An attacker could craft a malicious Web site that takes advantage of the flaw and gain control over the PCs that visit the Web site, or an attacker could install malicious software on those systems, a representative of the French Security Incident Response Team said in an e-mail interview Wednesday. The organization rates the issue "critical," its most serious classification.
Exploit code for the flaw is available on the Internet, according to the French security research group. The availability of exploit code typically raises the risk to users because it could aid miscreants in setting up attacks.
Microsoft is investigating the report of the new IE flaw, a company representative said in a statement late Wednesday. The software maker is not aware of attacks that use the reported flaw, the representative said. After the investigation, Microsoft will take the appropriate action to protect users, which could include a security update, she said. The company issued an advisory outlining workarounds for the issue on Thursday.
Internet security monitoring company Websense has added detection mechanisms for this latest potential IE flaw to its software. As of Wednesday afternoon the company had not found any malicious Web sites that take advantage of it, said Dan Hubbard, senior director of security and research at Websense in San Diego.
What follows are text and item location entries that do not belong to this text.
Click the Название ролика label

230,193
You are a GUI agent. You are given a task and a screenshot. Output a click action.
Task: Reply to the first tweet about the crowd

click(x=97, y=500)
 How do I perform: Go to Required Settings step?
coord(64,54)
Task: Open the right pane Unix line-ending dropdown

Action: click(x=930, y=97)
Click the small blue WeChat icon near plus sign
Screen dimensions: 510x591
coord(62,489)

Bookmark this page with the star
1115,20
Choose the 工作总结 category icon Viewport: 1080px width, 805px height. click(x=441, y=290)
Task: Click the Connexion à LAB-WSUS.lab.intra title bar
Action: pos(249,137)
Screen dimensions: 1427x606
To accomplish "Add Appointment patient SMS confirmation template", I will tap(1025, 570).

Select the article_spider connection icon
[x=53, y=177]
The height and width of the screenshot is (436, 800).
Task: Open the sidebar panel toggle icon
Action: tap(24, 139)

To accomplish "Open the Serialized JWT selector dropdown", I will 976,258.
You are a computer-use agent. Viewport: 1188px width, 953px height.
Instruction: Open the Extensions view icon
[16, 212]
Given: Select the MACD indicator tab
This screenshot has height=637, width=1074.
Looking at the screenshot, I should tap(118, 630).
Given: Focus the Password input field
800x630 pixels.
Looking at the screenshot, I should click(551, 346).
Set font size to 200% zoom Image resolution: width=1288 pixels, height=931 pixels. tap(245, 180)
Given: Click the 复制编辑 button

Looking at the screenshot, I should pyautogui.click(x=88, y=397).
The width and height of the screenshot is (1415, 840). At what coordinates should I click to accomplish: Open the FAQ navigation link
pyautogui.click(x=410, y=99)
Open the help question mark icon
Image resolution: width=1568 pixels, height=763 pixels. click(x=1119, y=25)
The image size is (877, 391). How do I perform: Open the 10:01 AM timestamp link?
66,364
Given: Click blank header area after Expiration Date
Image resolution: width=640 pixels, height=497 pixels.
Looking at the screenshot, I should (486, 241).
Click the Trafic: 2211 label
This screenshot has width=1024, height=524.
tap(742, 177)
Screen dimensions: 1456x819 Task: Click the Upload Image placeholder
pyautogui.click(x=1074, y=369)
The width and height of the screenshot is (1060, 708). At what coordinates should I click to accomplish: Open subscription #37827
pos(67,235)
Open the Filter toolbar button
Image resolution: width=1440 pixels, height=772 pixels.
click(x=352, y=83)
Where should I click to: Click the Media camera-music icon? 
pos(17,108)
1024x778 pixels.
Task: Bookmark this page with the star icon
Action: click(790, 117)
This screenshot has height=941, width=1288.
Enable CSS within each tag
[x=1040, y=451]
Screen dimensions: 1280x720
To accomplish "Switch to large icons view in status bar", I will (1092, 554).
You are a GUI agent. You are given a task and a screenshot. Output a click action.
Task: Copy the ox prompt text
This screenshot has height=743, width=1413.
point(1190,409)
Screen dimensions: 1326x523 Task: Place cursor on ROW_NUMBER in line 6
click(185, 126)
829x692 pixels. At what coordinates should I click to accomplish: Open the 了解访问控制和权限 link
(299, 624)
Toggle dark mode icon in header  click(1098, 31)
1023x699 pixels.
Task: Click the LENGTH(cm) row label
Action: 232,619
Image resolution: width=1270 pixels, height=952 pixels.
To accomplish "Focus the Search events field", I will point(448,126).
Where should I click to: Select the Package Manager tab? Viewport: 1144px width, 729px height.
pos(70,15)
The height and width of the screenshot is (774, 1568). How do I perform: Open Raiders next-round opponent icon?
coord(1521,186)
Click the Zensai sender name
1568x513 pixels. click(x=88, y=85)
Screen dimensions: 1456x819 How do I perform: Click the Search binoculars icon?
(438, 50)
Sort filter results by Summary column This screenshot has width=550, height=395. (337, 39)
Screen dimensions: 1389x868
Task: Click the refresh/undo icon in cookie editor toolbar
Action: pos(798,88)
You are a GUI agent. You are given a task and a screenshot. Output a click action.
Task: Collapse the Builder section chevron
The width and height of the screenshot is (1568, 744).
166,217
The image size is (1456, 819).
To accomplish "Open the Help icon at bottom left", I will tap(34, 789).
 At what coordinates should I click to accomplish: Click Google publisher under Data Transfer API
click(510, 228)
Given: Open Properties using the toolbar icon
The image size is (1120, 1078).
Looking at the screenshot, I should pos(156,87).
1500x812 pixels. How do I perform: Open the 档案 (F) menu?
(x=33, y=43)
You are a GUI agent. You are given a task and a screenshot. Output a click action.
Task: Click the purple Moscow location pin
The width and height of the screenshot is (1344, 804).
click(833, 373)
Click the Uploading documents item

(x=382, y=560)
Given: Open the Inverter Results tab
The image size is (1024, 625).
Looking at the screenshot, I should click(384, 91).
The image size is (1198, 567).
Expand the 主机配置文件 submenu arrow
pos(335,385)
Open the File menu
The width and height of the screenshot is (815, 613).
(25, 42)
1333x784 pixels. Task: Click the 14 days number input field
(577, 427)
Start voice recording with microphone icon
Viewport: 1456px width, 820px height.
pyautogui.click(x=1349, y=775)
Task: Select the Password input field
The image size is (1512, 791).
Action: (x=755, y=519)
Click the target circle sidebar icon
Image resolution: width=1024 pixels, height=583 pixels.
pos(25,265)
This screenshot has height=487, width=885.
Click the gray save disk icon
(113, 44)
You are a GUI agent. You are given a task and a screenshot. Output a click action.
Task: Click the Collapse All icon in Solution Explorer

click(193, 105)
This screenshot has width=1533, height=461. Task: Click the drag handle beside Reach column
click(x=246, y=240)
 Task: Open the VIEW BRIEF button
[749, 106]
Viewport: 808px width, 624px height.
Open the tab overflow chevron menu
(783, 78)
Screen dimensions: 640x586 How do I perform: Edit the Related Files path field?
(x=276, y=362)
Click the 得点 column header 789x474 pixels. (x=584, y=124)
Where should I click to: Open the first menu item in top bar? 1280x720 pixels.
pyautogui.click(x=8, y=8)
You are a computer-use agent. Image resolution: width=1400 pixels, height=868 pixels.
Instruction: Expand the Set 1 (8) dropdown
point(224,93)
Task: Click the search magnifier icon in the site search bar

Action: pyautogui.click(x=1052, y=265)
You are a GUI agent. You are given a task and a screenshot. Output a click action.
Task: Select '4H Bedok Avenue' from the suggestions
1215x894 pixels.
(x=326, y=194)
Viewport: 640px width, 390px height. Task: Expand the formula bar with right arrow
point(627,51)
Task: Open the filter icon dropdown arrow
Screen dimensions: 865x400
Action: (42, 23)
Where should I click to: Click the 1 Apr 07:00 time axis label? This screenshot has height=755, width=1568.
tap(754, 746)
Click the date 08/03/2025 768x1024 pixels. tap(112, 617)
The flaw is similar to security vulnerabilities Microsoft fixed as part of its monthly patch release last week and in July, according to representative for the French Security Incident Response Team. The problem exists because IE inappropriately lets Web sites instantiate other pieces of Microsoft software on the PC.
It is not clear which users may be at risk. Exploiting this flaw requires a file called "Msdds.dll" to be present on the Windows PC. The French group is still investigating how common that file is. It appears to be installed with Microsoft's Visual Studio developer tools, but it may also be installed with more common software, the group's representative said.
"Microsoft said that this library is installed with Visual Studio, but we do not have Visual Studio installed on our lab machines," the representative said. The group has confirmed the vulnerability on a system with IE 6 on Windows XP with Service Pack 2 and all current patches, this person said.
On Thursday morning, FrSIRT said the exploitable library is also installed with Microsoft Office 2002. "Conclusion: msdds.dll is installed, at least, with Office 2002 and Visual Studio 2002 and 2003," the group said in an e-mail.
Other applications also install the file, the SANS Internet Storm Center said Thursday on its Web site. Applications that may also install this component include Microsoft's .Net Framework 1.1, Office 2000 and Office XP, Project and Visio, the SANS Internet Storm Center said.
IE users can protect themselves by not surfing to untrusted Web sites or disabling ActiveX controls. Using an alternative browser that does not support ActiveX, such as Firefox, also prevents this specific attack, according to SANS and FrSIRT.
Meanwhile, Websense has found Web sites that exploit security flaws Microsoft offered patches for last week and in July. The malicious code embedded in the Web sites installs a backdoor on the computer of the person who visits it with IE on a vulnerable Windows computer, Hubbard said.
There are "a couple of dozen" sites that exploit the IE flaw disclosed last week in Microsoft Security Bulletin MS05-038, according to Websense. The hole fixed with Security Bulletin MS03-037 a month ago is exploited by a couple of hundred Web sites, Hubbard said.
Microsoft rated both those fixed flaws "critical" and has urged users to apply software patches.